Task directions:
Convert every line of the entries below into a Markdown table with the columns Row and Line, numbering the lines in order and leaving out blank ones.

Input for this task:
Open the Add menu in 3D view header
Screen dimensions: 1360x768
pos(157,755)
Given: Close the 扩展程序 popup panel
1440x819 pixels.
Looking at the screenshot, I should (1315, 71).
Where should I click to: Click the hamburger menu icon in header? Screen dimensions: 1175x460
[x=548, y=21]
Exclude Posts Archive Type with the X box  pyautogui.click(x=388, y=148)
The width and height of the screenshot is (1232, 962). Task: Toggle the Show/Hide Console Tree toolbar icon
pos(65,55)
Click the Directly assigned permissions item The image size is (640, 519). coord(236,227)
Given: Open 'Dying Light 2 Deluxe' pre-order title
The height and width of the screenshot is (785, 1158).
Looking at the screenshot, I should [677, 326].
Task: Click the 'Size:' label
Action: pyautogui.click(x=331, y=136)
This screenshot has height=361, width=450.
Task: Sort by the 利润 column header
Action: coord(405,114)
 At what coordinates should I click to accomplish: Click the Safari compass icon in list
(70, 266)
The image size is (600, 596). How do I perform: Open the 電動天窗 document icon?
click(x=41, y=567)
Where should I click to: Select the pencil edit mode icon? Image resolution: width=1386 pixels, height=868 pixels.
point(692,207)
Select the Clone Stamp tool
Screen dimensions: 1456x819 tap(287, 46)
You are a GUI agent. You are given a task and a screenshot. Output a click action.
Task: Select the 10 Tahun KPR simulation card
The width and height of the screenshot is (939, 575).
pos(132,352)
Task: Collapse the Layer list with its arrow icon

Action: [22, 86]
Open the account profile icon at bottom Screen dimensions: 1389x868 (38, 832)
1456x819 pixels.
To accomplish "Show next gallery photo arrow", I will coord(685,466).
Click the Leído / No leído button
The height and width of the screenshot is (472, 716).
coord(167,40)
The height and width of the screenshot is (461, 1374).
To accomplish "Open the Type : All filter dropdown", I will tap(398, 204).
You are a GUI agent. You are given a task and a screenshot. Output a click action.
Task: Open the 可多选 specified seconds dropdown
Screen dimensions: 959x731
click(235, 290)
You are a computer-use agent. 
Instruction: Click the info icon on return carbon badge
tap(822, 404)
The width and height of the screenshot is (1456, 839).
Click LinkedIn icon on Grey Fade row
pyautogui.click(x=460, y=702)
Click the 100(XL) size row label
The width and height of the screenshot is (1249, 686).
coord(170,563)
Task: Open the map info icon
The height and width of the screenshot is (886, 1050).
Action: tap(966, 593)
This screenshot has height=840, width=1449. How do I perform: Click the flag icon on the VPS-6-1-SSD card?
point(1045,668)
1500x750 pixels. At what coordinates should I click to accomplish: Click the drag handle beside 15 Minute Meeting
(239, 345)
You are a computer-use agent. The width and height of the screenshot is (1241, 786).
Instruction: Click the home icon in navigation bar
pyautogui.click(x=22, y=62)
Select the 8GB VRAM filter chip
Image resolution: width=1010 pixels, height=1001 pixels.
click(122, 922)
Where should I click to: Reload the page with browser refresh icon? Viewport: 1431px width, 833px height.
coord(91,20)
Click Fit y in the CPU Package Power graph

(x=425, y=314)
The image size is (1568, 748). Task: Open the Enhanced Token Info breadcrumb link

Task output:
| Row | Line |
|---|---|
| 1 | Open the Add menu in 3D view header |
| 2 | Screen dimensions: 1360x768 |
| 3 | pos(157,755) |
| 4 | Given: Close the 扩展程序 popup panel |
| 5 | 1440x819 pixels. |
| 6 | Looking at the screenshot, I should (1315, 71). |
| 7 | Where should I click to: Click the hamburger menu icon in header? Screen dimensions: 1175x460 |
| 8 | [x=548, y=21] |
| 9 | Exclude Posts Archive Type with the X box  pyautogui.click(x=388, y=148) |
| 10 | The width and height of the screenshot is (1232, 962). Task: Toggle the Show/Hide Console Tree toolbar icon |
| 11 | pos(65,55) |
| 12 | Click the Directly assigned permissions item The image size is (640, 519). coord(236,227) |
| 13 | Given: Open 'Dying Light 2 Deluxe' pre-order title |
| 14 | The height and width of the screenshot is (785, 1158). |
| 15 | Looking at the screenshot, I should [677, 326]. |
| 16 | Task: Click the 'Size:' label |
| 17 | Action: pyautogui.click(x=331, y=136) |
| 18 | This screenshot has height=361, width=450. |
| 19 | Task: Sort by the 利润 column header |
| 20 | Action: coord(405,114) |
| 21 |  At what coordinates should I click to accomplish: Click the Safari compass icon in list |
| 22 | (70, 266) |
| 23 | The image size is (600, 596). How do I perform: Open the 電動天窗 document icon? |
| 24 | click(x=41, y=567) |
| 25 | Where should I click to: Select the pencil edit mode icon? Image resolution: width=1386 pixels, height=868 pixels. |
| 26 | point(692,207) |
| 27 | Select the Clone Stamp tool |
| 28 | Screen dimensions: 1456x819 tap(287, 46) |
| 29 | You are a GUI agent. You are given a task and a screenshot. Output a click action. |
| 30 | Task: Select the 10 Tahun KPR simulation card |
| 31 | The width and height of the screenshot is (939, 575). |
| 32 | pos(132,352) |
| 33 | Task: Collapse the Layer list with its arrow icon |
| 34 | Action: [22, 86] |
| 35 | Open the account profile icon at bottom Screen dimensions: 1389x868 (38, 832) |
| 36 | 1456x819 pixels. |
| 37 | To accomplish "Show next gallery photo arrow", I will coord(685,466). |
| 38 | Click the Leído / No leído button |
| 39 | The height and width of the screenshot is (472, 716). |
| 40 | coord(167,40) |
| 41 | The height and width of the screenshot is (461, 1374). |
| 42 | To accomplish "Open the Type : All filter dropdown", I will tap(398, 204). |
| 43 | You are a GUI agent. You are given a task and a screenshot. Output a click action. |
| 44 | Task: Open the 可多选 specified seconds dropdown |
| 45 | Screen dimensions: 959x731 |
| 46 | click(235, 290) |
| 47 | You are a computer-use agent.  |
| 48 | Instruction: Click the info icon on return carbon badge |
| 49 | tap(822, 404) |
| 50 | The width and height of the screenshot is (1456, 839). |
| 51 | Click LinkedIn icon on Grey Fade row |
| 52 | pyautogui.click(x=460, y=702) |
| 53 | Click the 100(XL) size row label |
| 54 | The width and height of the screenshot is (1249, 686). |
| 55 | coord(170,563) |
| 56 | Task: Open the map info icon |
| 57 | The height and width of the screenshot is (886, 1050). |
| 58 | Action: tap(966, 593) |
| 59 | This screenshot has height=840, width=1449. How do I perform: Click the flag icon on the VPS-6-1-SSD card? |
| 60 | point(1045,668) |
| 61 | 1500x750 pixels. At what coordinates should I click to accomplish: Click the drag handle beside 15 Minute Meeting |
| 62 | (239, 345) |
| 63 | You are a computer-use agent. The width and height of the screenshot is (1241, 786). |
| 64 | Instruction: Click the home icon in navigation bar |
| 65 | pyautogui.click(x=22, y=62) |
| 66 | Select the 8GB VRAM filter chip |
| 67 | Image resolution: width=1010 pixels, height=1001 pixels. |
| 68 | click(122, 922) |
| 69 | Where should I click to: Reload the page with browser refresh icon? Viewport: 1431px width, 833px height. |
| 70 | coord(91,20) |
| 71 | Click Fit y in the CPU Package Power graph |
| 72 | (x=425, y=314) |
| 73 | The image size is (1568, 748). Task: Open the Enhanced Token Info breadcrumb link |